The 14 variables were evaluated jointly by ANN. However, for better results visualization and discussion, the weight maps were divided into four blocks and grouped according to similarities: (i) Available hospital infrastructure; (ii) inputs and tests available; (iii) drugs available; and (iv) financial resources,
The first set of variables is shown in
Figure 3, composed of the rates of ICU beds, ventilators, physicians, and nurses per 100,000 inhabitants. In general, it is observed that the states that belong to the South, Southeast, and Central-West regions of Brazil had higher rates than the North and Northeast. There is evidence that these variables influence the rates of cases and deaths in each Brazilian state, and it can be said that the states with the lowest rates of ICU, respirators, physicians, and nurses, have the highest rates of cases and deaths from COVID-19.

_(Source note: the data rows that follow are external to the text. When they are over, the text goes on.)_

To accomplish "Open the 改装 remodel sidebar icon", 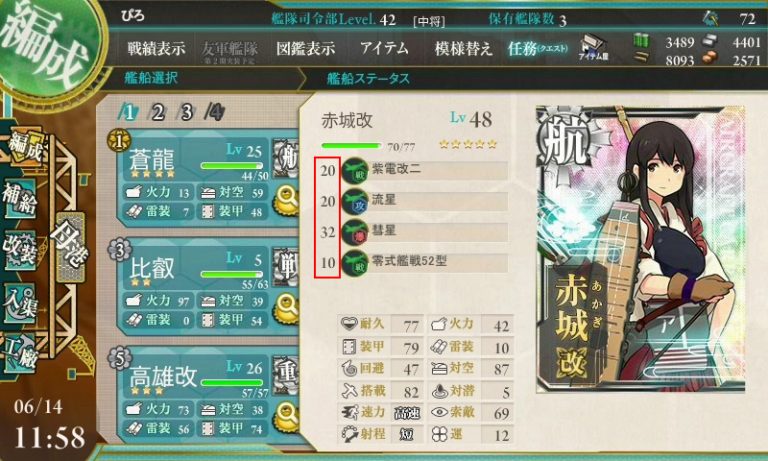I will (x=20, y=249).
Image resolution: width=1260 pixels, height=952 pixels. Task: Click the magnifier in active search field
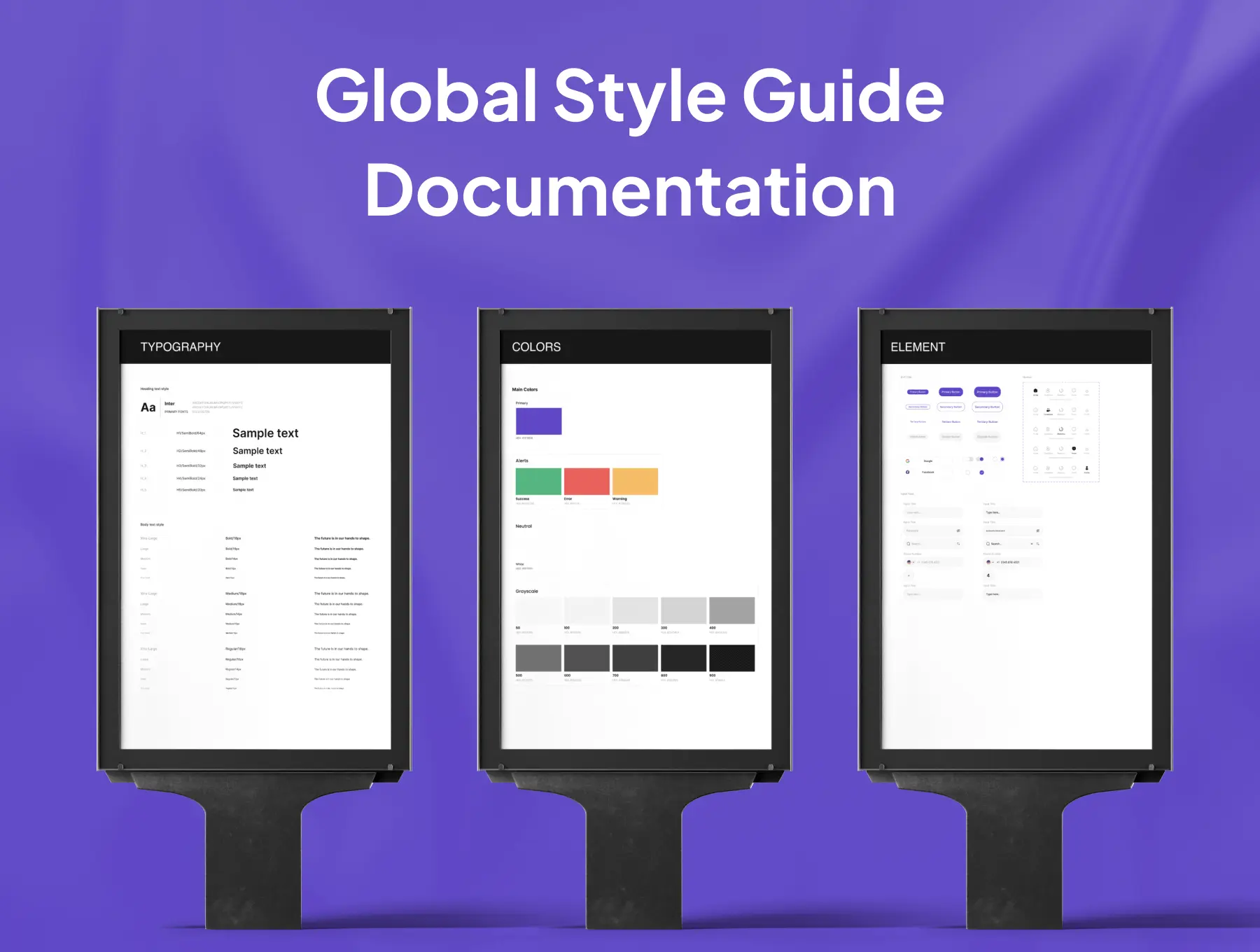pyautogui.click(x=988, y=544)
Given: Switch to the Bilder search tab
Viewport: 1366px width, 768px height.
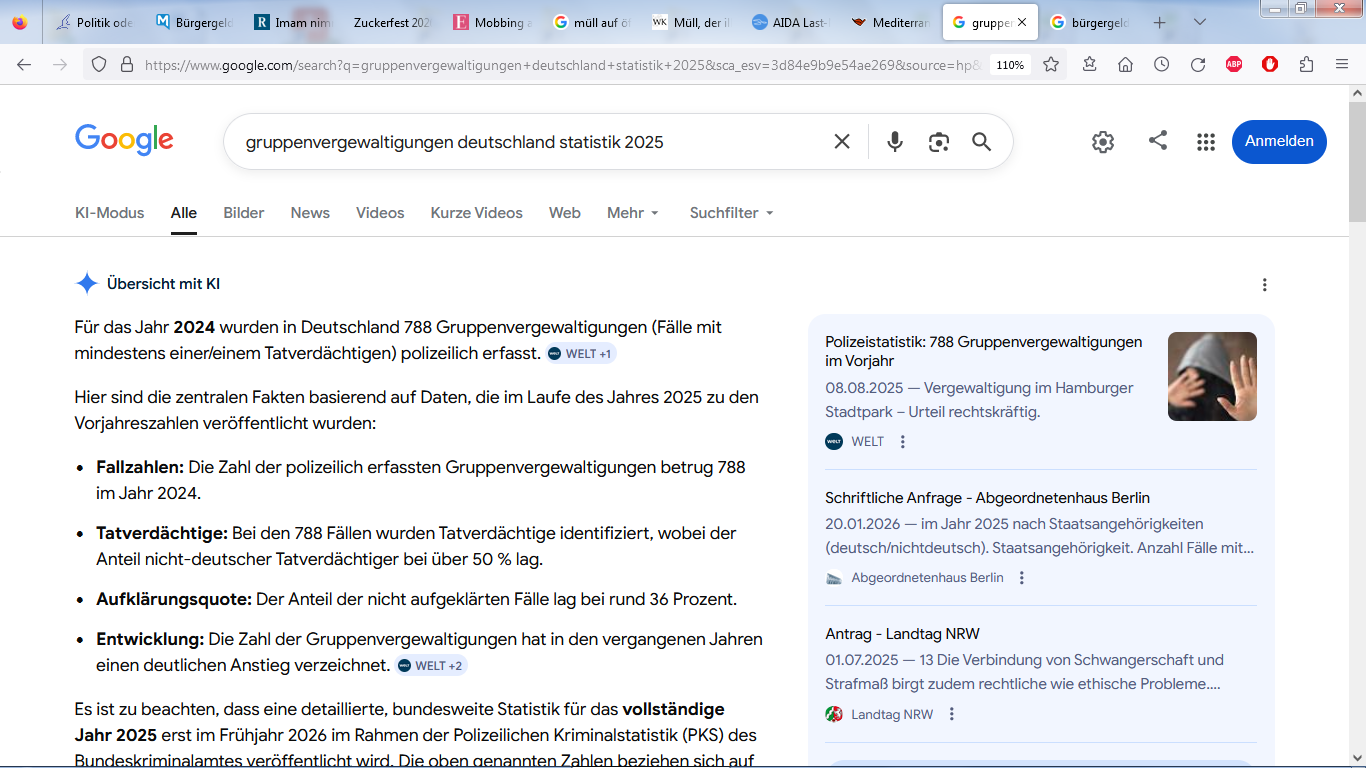Looking at the screenshot, I should 244,213.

It is also evident that these were not the only relevant factors. The state of Rio de Janeiro (RJ), for example, has high rates of ICU beds, respirators, physicians, and nurses and despite this, it has a higher death rate than other states in the North region, such as Acre (AC), Amapá (AP), and Roraima (RR).
The second set of variables presented in
Figure 4 represents the inputs destined to each state by the Federal Government to combat and control the spread of COVID-19, composed by PPE, hand sanitizer, rapid test, and PCR test per 100,000 inhabitants. In general, the PPE and hand sanitizer rates distributed for each state did not have a direct relationship with the rates of cases or deaths by COVID-19 according to the SOM analysis.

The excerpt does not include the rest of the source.